◆ **Instructions to follow**: Although the entries contain pictures, only their text goes into the copy, set down exactly.

[Collection entries]
#####

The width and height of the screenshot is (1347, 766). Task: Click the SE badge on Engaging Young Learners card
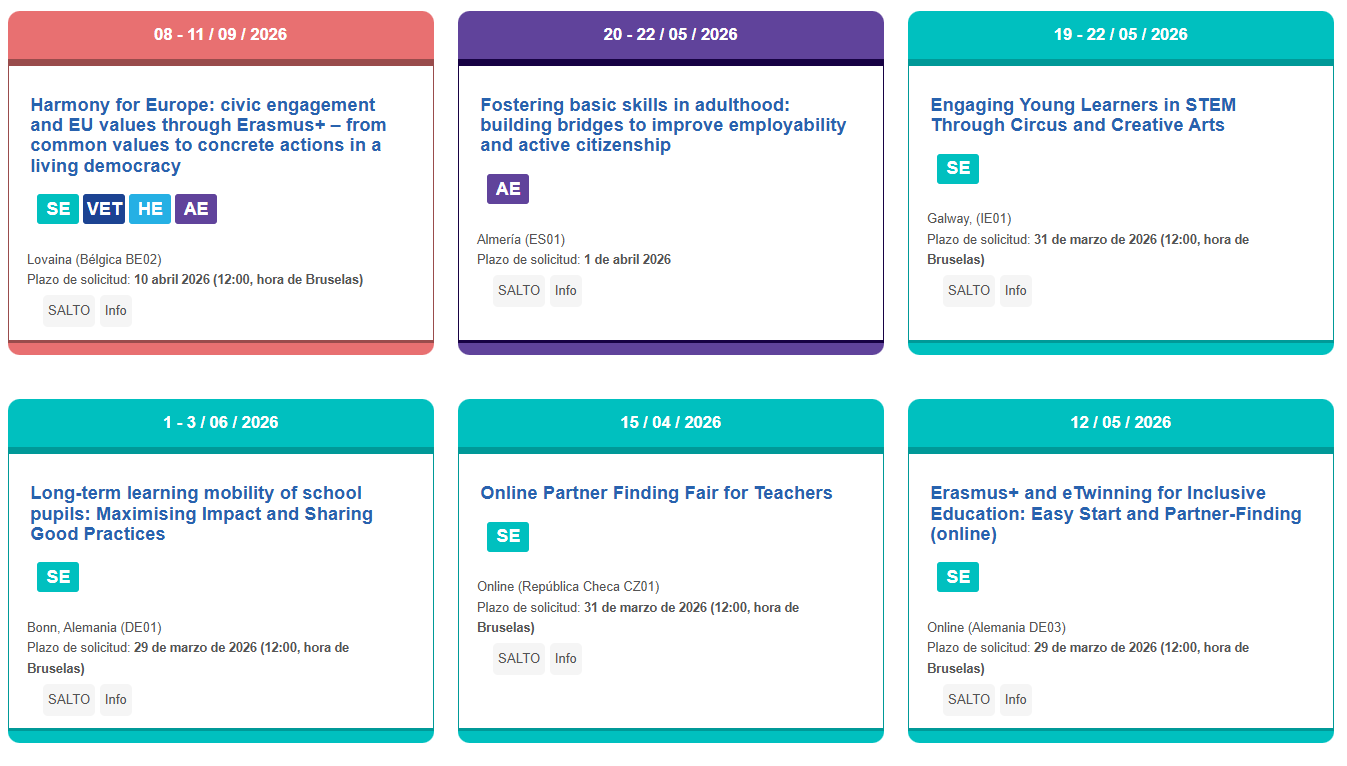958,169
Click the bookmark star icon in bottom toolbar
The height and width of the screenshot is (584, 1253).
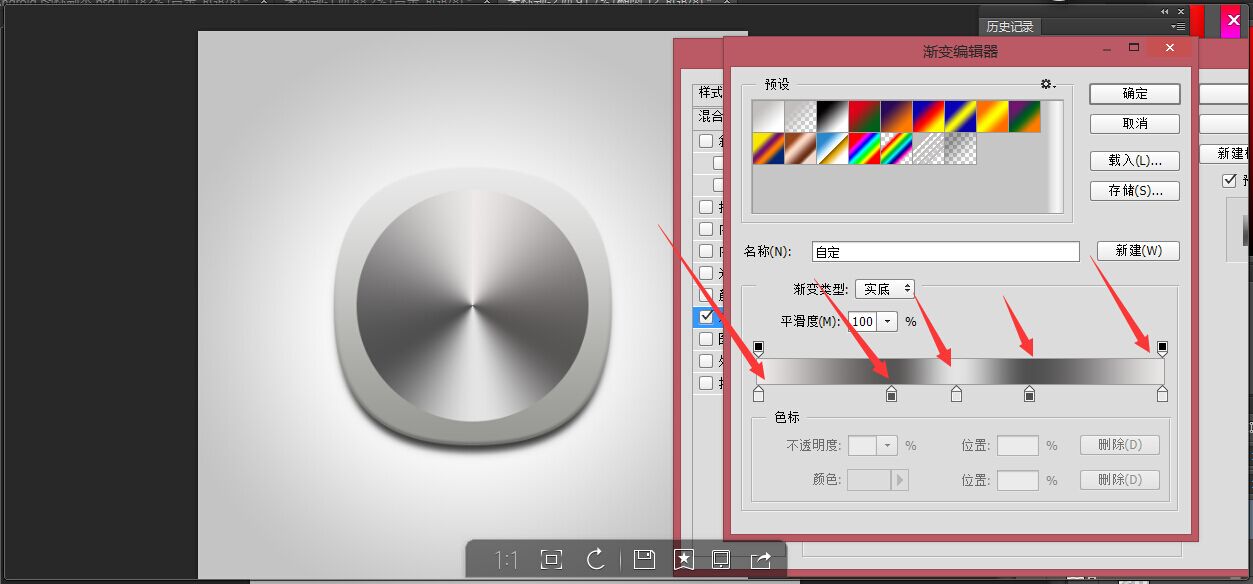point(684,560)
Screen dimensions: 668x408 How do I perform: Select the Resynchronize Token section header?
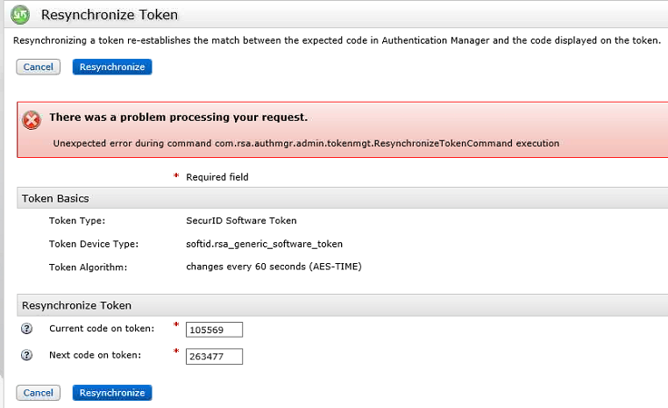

#####

◆ **Response to the task**:
The width and height of the screenshot is (1347, 766). Task: Click the SE badge on Engaging Young Learners card
958,169
Click the bookmark star icon in bottom toolbar
The height and width of the screenshot is (584, 1253).
point(684,560)
Screen dimensions: 668x408 How do I perform: Select the Resynchronize Token section header?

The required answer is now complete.